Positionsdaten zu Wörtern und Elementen

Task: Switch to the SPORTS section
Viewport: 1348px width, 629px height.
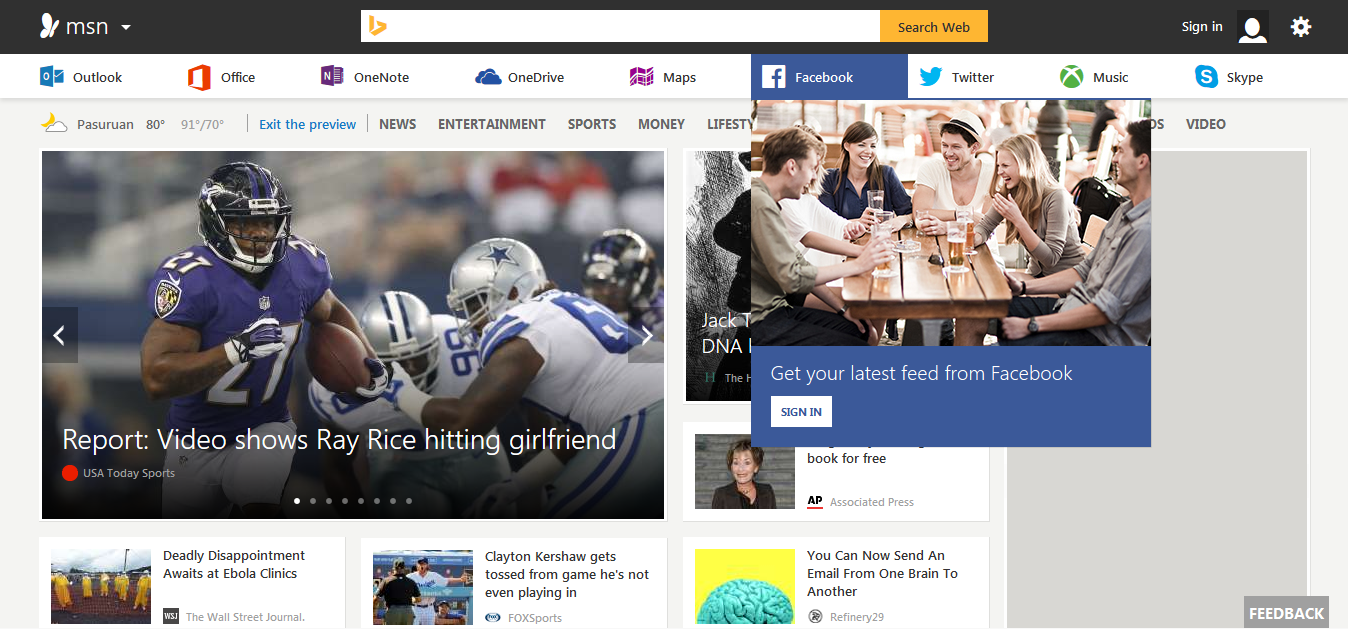Action: tap(591, 124)
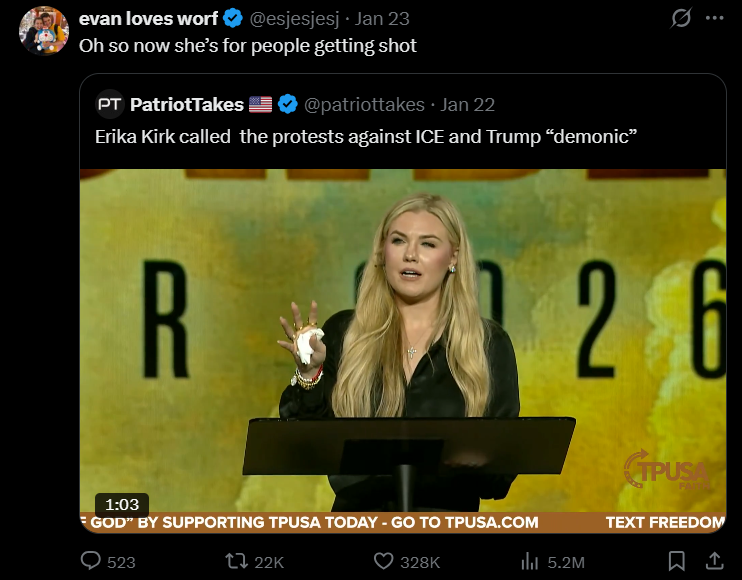Play the Erika Kirk video
This screenshot has height=580, width=742.
click(x=403, y=351)
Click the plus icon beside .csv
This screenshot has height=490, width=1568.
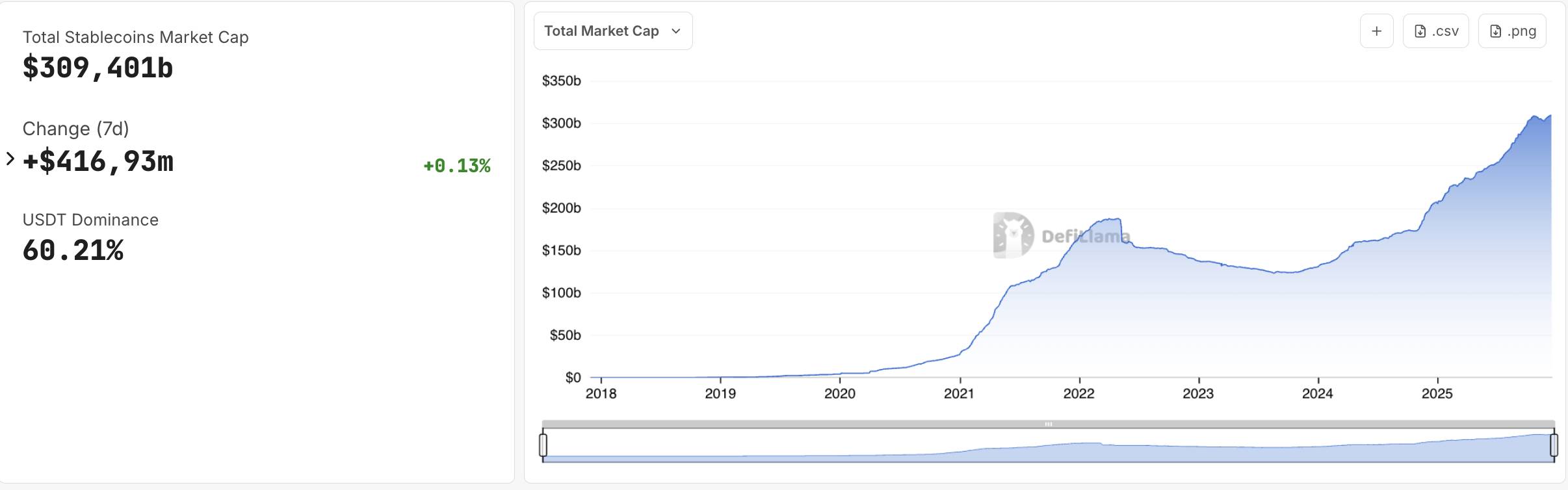[1376, 31]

Gestellte Aufgabe - Schreibe sämtliche Zeilen der obigen Auflistung unverändert ab und lass die Bilder dabei weg.

Lösung der Aufgabe -
Task: Switch to the SPORTS section
Viewport: 1348px width, 629px height.
Action: tap(591, 124)
Play the Erika Kirk video
This screenshot has height=580, width=742.
click(x=403, y=351)
Click the plus icon beside .csv
This screenshot has height=490, width=1568.
[1376, 31]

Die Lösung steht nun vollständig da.